▸ **About this exercise**
Two lines mark the range in the entries below: the one holding "New York (206, 1301)" and the one holding "Australia Visa (209, 628)". Set down those two and all lines between them, exactly.

Stored data:
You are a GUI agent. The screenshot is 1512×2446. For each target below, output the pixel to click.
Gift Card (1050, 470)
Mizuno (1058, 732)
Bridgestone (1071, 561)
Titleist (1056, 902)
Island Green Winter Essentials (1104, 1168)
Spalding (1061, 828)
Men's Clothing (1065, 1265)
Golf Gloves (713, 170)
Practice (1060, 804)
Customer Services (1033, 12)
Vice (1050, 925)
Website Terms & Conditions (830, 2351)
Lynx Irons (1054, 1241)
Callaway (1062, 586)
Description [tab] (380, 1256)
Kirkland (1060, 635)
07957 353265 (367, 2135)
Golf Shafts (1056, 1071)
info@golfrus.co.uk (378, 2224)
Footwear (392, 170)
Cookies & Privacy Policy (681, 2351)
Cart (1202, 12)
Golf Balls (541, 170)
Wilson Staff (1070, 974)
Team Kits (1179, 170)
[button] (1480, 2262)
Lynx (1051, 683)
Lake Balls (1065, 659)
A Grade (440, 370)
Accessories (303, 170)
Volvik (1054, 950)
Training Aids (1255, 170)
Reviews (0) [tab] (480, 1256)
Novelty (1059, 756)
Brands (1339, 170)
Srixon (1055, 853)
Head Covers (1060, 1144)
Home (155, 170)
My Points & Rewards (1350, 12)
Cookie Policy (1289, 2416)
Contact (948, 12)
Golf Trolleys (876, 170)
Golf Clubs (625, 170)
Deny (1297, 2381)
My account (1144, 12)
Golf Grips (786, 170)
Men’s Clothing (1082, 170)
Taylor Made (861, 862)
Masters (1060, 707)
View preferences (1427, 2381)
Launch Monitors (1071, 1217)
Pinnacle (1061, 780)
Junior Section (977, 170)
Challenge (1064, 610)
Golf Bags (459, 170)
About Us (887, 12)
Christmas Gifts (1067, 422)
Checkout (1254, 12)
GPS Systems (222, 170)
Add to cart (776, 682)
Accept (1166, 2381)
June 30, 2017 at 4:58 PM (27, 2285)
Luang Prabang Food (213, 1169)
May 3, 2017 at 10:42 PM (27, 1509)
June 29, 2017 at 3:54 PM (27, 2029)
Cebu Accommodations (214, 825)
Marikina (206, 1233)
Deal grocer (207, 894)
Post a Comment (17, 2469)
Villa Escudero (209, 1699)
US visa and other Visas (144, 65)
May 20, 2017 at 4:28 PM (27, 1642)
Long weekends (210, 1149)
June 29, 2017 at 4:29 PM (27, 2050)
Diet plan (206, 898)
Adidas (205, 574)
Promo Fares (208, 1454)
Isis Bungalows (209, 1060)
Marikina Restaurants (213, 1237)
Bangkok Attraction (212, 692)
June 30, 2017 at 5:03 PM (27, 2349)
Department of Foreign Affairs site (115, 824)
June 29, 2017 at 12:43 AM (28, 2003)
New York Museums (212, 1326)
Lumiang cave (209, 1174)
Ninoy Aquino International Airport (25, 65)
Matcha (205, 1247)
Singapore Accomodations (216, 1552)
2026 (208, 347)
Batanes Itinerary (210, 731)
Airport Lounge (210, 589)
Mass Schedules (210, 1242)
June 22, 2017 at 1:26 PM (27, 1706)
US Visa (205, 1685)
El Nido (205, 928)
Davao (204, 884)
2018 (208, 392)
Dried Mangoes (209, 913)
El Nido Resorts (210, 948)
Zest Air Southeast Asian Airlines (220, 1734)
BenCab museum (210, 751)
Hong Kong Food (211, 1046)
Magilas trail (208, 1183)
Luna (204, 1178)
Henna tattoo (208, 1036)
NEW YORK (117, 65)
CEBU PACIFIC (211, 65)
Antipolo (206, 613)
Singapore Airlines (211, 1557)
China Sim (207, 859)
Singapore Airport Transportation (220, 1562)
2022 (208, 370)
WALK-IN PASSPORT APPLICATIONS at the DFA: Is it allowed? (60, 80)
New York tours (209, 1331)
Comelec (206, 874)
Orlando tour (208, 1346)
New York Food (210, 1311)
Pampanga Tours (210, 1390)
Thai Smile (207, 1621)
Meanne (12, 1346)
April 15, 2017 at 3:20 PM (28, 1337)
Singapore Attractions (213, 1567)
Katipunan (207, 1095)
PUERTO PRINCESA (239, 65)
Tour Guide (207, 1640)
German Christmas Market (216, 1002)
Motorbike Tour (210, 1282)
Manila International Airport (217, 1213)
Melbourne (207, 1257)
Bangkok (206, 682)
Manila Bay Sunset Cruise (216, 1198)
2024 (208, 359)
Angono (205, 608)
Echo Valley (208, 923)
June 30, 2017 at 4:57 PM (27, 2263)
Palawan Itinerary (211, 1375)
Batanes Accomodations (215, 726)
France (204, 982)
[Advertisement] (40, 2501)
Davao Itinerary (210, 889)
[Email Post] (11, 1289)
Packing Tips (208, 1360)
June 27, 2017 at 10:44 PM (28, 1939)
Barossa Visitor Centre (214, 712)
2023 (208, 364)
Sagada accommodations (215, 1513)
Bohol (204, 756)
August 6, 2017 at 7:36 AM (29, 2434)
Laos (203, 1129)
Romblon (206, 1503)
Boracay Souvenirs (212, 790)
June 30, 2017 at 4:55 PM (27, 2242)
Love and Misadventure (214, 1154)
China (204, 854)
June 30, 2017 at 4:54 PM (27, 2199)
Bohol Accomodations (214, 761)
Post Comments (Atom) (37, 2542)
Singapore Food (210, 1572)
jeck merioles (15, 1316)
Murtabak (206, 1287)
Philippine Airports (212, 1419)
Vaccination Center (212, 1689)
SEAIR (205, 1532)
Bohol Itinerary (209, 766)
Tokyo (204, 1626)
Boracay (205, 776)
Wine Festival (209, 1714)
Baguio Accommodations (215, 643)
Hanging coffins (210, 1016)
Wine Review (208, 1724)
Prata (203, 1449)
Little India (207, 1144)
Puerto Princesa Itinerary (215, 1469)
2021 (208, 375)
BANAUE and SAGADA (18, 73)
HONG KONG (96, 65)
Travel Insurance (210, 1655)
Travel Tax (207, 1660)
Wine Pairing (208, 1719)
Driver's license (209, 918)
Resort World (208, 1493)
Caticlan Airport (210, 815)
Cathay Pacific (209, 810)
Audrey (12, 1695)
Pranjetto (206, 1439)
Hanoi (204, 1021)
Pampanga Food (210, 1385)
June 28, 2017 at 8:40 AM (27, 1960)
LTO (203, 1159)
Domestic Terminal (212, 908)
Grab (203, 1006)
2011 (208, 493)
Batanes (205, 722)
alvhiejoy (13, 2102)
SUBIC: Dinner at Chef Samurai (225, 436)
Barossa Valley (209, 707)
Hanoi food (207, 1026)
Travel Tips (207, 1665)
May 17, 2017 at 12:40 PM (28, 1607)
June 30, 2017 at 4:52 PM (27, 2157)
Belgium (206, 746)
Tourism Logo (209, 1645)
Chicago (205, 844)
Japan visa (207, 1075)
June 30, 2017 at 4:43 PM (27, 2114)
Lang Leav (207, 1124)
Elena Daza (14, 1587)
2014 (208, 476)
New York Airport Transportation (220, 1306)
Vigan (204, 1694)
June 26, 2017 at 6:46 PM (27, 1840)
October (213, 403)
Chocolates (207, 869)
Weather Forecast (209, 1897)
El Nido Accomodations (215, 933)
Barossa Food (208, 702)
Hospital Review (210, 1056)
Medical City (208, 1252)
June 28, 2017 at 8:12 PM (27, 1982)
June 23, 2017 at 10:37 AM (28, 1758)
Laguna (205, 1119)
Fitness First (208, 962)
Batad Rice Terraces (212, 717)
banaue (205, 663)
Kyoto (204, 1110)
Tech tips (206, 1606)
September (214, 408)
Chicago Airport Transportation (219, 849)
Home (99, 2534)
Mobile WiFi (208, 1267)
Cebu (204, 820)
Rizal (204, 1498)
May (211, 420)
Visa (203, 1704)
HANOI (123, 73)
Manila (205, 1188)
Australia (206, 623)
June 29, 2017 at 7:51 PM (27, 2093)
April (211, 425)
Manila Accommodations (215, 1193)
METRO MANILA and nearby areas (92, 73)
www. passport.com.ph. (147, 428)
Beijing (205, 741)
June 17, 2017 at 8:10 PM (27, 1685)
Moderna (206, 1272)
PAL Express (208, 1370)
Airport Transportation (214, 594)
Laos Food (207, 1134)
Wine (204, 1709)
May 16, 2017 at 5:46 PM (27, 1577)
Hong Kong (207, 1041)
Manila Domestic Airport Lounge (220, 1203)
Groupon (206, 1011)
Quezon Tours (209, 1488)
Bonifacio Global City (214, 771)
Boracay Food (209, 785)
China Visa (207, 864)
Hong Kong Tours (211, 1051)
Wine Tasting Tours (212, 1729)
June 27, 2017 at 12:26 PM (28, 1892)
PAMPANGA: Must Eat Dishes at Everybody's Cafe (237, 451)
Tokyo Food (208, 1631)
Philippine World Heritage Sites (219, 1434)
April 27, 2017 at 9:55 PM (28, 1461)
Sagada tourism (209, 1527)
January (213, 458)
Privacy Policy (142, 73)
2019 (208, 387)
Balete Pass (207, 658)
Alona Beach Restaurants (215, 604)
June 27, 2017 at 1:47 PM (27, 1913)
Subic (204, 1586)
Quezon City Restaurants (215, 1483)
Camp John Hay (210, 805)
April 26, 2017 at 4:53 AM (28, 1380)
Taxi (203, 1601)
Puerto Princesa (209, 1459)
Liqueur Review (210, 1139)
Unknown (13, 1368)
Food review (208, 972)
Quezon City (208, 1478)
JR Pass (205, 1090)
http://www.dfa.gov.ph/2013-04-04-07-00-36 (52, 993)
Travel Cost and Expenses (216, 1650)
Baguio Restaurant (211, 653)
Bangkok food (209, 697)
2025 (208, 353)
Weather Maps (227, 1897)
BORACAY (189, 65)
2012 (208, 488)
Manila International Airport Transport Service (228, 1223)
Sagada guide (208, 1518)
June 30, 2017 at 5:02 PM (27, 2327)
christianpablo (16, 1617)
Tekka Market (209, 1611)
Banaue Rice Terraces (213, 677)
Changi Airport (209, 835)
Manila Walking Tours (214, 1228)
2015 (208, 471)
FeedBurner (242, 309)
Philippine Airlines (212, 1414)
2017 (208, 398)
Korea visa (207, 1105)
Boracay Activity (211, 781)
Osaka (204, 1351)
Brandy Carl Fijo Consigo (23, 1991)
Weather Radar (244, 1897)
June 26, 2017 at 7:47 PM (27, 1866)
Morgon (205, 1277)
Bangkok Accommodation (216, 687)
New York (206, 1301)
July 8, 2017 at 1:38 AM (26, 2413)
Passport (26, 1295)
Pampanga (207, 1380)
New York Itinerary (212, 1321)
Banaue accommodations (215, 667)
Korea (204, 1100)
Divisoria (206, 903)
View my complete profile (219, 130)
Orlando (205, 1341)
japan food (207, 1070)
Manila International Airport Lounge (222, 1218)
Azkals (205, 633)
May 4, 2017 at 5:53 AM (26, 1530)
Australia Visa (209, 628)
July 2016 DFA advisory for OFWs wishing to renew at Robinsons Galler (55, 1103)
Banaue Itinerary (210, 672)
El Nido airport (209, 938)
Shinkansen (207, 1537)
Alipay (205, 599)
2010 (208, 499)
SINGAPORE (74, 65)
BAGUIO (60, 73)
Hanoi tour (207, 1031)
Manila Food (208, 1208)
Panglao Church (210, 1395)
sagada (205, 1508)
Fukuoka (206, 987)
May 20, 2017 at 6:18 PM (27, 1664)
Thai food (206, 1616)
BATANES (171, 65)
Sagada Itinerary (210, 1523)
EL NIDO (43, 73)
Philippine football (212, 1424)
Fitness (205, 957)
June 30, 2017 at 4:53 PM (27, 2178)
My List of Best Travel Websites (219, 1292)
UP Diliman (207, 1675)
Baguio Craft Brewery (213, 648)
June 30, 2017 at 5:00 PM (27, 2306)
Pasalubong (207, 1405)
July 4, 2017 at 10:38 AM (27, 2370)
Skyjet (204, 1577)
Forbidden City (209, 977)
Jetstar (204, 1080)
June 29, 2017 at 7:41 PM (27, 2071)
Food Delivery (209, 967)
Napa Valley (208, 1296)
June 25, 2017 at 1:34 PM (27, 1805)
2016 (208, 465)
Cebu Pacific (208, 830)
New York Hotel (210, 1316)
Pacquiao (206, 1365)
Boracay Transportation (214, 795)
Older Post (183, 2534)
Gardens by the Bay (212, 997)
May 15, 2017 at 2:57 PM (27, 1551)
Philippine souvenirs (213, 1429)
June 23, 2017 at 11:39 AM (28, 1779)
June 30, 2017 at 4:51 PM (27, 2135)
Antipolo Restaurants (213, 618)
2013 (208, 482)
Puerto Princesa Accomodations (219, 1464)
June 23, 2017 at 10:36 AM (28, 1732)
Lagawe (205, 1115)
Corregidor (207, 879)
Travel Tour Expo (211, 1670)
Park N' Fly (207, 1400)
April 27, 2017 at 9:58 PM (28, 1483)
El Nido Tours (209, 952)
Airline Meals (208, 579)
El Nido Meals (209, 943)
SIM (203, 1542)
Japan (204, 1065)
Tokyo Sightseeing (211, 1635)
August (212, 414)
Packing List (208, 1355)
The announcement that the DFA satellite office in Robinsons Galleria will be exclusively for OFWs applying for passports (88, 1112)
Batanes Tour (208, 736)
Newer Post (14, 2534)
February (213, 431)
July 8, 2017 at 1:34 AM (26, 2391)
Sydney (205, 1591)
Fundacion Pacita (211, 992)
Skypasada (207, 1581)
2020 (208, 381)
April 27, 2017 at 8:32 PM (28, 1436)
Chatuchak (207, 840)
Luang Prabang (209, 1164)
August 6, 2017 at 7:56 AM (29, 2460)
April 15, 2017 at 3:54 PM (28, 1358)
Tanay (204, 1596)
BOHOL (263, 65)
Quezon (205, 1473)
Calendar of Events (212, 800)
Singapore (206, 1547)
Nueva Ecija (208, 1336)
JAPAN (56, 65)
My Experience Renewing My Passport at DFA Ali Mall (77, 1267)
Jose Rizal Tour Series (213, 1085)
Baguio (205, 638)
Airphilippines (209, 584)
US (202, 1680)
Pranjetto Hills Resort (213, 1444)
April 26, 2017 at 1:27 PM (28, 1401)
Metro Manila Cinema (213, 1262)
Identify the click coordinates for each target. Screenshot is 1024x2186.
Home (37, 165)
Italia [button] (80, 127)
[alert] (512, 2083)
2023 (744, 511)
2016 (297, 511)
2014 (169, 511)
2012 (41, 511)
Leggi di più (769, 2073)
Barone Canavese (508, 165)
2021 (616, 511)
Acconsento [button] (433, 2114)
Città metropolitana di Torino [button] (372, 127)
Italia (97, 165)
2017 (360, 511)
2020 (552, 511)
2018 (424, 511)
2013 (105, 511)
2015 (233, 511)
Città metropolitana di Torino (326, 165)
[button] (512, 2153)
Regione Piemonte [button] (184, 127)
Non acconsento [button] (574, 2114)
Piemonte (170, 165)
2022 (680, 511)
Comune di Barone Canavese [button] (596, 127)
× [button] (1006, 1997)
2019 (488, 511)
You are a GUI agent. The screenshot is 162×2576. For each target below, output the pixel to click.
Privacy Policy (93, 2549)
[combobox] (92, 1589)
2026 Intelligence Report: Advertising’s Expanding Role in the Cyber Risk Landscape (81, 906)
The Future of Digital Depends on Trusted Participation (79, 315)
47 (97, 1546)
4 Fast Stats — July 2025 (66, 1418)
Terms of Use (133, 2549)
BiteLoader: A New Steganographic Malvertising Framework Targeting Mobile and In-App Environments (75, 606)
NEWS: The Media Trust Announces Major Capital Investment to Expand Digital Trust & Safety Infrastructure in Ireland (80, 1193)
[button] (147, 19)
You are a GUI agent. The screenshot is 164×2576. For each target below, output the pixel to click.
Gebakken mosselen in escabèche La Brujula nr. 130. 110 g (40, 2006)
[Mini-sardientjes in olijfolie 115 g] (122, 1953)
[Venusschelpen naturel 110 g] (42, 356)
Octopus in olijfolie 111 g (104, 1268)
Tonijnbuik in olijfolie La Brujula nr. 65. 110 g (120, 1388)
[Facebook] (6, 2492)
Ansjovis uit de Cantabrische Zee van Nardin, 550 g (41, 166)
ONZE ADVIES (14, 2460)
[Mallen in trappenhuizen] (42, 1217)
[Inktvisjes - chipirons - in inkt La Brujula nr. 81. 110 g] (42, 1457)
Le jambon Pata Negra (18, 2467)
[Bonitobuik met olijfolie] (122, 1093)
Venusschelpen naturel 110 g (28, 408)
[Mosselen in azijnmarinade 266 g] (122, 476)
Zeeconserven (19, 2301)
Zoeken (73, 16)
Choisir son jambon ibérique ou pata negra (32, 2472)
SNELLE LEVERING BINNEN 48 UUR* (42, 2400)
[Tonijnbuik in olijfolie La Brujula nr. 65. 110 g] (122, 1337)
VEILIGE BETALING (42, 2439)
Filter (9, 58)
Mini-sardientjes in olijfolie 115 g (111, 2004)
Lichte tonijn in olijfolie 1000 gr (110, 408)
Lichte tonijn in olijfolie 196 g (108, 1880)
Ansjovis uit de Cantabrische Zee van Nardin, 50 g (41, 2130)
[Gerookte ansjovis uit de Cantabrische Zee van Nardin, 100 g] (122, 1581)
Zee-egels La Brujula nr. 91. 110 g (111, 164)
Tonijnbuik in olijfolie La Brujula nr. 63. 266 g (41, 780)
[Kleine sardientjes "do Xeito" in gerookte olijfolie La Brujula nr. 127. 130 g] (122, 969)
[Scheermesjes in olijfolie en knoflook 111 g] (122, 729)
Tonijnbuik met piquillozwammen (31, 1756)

▸ **Exercise response**
New York (206, 1301)
July 8, 2017 at 1:38 AM (26, 2413)
Passport (26, 1295)
Pampanga (207, 1380)
New York Itinerary (212, 1321)
Banaue accommodations (215, 667)
Korea (204, 1100)
Divisoria (206, 903)
View my complete profile (219, 130)
Orlando (205, 1341)
japan food (207, 1070)
Manila International Airport Lounge (222, 1218)
Azkals (205, 633)
May 4, 2017 at 5:53 AM (26, 1530)
Australia Visa (209, 628)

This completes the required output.